P07.02 Real World data of Advanced Non-Small Cell Lung Cancer Patients EGFR Mutated from a Peruvian Cohort

Tyrosine kinase inhibitors anti-EGFR are the standard of care for NSCLC patients with sensitive EGFR mutations, however, the knowledge on the real benefit of these therapies in the real-world setting remains unclear. The aim of this study is to evaluate the characteristics and outcomes of EGFR mutated NSCLC patients treated in a real-world Latin American setting. Retrospective analysis of advanced NSCLC patients EGFR mutated diagnosed at Instituto Nacional de Enfermedades Neoplasicas (INEN), Lima-Peru from 2013 to 2020. Main clinical analysis, including ORR, PFS and OS, was performed only in patients who received anti-EGFR TKI (Erlotinib) at the institution. Data were collected from medical records. During the study period, we analyzed the EGFR mutational status of 448 cases using tissue PCR or liquid biopsy in cases of insufficient material.
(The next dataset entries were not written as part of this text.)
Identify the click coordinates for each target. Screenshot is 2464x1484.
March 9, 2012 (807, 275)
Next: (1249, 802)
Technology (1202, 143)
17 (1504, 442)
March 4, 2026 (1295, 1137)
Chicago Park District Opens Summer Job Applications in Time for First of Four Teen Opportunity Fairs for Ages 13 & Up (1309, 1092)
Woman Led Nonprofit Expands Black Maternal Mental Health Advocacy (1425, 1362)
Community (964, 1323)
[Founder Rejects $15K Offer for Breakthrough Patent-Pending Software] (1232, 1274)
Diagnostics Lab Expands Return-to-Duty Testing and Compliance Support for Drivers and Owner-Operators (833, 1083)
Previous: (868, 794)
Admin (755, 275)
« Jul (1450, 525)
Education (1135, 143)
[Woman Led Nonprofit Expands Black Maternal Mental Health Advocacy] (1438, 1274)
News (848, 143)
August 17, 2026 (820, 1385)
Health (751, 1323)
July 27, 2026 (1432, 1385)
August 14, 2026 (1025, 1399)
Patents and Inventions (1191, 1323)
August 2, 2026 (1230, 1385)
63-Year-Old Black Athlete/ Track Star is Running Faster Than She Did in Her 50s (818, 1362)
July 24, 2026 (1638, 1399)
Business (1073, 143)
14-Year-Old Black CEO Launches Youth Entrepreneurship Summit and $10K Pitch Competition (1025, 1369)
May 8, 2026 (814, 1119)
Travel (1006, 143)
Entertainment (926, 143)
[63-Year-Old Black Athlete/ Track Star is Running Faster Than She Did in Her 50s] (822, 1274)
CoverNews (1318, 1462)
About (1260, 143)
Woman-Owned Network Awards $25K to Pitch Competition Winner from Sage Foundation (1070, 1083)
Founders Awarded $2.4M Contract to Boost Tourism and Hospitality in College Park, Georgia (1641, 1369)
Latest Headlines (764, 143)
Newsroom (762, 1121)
Pathological EGFR mutations was found in 47% patients (n=211). Among these, the distribution of mutations was as follows: 61% exon 19 deletion, 25% L858R mutation, 12.6% EGFR uncommon mutations/associations, and 1.4% de-novo T790M mutation. Median age at diagnosis was 60 years (range 22-89y) and most patient were females (65.9%). Out of EGFR mutated patients, 129 (61.1%) received anti-EGFR TKI as a part of treatment at INEN, of them, 20.2% had smoking history and 24.8% biomass exposition as a main risk factor. About clinical presentation, 96 patients (74.4%) had status performance 1 (ECOG) and 37 (28.7%) presented brain metastases at diagnosis. Concerning treatment, 64.3% of patients (n=83) received TKI as first line and 35.7% as second or later line of treatment. The ORR was 86.8%. Median PFS was 14.13 months and median OS was 29.73 months. No differences in PFS and OS were found according to line of treatment (first vs second or later, p=0.69 and p=0.29 respectively) or type of mutation (exon 19 deletion vs L858R mutation vs uncommon mutations/associations, p=0.84 and p=0.50). Out of the 76 patients who progressed, half of them had T790M mutation assessment, finding 27.6% positive cases (21 patients). The proportion of EGFR mutated NSCLC in this cohort is higher than the reported in other countries outside Latin America or Asia. Our patients achieve high response rates and prolonged survival with no differences between the line of treatment or type of mutation. Results of this analysis confirm the benefit of use target therapies in the real-world setting.